Macdonald DeWitt Library at SUNY Ulster

Chicago Citation Style

This guide provides examples for creating citations using Chicago style.

Chicago Manual of Style has been updated

This guide has been updated for the 17th edition of the Chicago Manual of Style.

About this guide

All examples provided in this guide are based on the official style guidelines outlined in the Chicago Manual of Style, 17th Ed. 

Chicago Manual Style requires both footnotes and a bibliography. This is called NB (notes and bibliography). This guide provides examples for creating the footnote entries and bibliography entries.

See the information below about Bibliography and Footnotes for more detail on creating each. For specific examples, use the menu links.

Bibliography

•  List Bibliography entries with a hanging indent. 
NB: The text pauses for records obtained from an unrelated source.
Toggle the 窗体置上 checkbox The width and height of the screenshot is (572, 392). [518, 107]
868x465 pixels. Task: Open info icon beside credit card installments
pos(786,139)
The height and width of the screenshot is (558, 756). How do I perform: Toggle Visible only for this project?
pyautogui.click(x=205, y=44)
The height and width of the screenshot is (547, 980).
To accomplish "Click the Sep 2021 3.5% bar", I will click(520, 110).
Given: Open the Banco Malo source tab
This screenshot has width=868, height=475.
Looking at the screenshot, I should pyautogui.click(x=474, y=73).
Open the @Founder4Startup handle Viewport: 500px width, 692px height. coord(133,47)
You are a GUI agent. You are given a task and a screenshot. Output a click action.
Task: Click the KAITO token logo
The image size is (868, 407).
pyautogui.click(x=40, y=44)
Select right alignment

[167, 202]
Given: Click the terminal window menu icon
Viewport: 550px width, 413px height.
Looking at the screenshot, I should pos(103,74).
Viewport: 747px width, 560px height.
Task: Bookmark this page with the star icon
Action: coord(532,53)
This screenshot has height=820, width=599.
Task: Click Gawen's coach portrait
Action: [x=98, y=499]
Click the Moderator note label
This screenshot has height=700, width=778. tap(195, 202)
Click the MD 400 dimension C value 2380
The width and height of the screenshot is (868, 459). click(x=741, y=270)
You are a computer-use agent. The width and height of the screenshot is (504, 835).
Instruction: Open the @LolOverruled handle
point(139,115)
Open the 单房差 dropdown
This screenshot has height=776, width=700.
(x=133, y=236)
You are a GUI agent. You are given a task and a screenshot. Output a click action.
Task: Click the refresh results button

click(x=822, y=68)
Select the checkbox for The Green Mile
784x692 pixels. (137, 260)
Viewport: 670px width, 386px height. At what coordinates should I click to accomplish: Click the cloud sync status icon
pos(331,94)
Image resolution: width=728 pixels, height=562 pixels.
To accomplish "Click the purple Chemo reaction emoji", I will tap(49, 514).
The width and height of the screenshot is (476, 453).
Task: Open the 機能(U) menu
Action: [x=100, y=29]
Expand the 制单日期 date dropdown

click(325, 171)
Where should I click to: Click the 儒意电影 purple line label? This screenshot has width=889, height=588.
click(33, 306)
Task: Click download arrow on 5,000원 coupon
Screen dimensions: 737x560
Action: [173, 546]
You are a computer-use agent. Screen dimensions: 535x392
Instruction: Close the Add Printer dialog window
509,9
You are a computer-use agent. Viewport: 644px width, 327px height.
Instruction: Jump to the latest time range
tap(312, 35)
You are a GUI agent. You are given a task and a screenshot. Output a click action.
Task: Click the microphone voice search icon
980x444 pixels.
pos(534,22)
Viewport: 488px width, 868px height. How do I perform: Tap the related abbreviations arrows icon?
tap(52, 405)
•  Bibliography entries are in one alphabetical sequence arranged by the surname of the first author or by title if there is no author.  They are not classified by type of source.

•  Use the author's given names and surname as listed on the title page, not the cover. If there is more than one author, list them in the order used on the title page.

•  If the Bibliography includes two or more entries by the same author(s), list them alphabetically by title.

•  When the note entry includes a URL that must be divided between two lines, break it after a colon or a double slash or before a tilde (~), period, single slash, comma or hyphen. 

Footnotes

•  Note numbers in the text are set as superscript numbers.  At the bottom of the page, the note numbers are normally full size and followed by a period. Notes should be numbered consecutively, beginning with 1.  In most word processing programs, you can use the "footnote" feature to accomplish this formatting. 
 

•  The first note referring to a work should always be a full note.  Subsequent citations for that work can be shortened.  The concise form should include just enough information to remind readers of the full title or lead them to the bibliography, usually the last name of the author(s), the key words of the main title, and the page number.  

      E.g.  1. Salman Rushdie, The Ground beneath Her Feet (New York: Henry Holt, 1999), 25.                                                              
     2. Rushdie, The Ground beneath, 25.
 

•  When citing the same source in multiple footnotes one after the other, cite the source in full the first time, and then use the shortened citation for all subsequent citations until another source is cited.  Once a second source has been cited, the first source must again be cited in the footnote in full the next time it is referenced.  

      E.g.  1. Rushdie, The Ground beneath, 25.                                                              
               2. Rushdie, 28.
 

•  When the note entry includes a URL that must be divided between two lines, break it after a colon or a double slash or beforea tilde (~), period, single slash, comma or hyphen.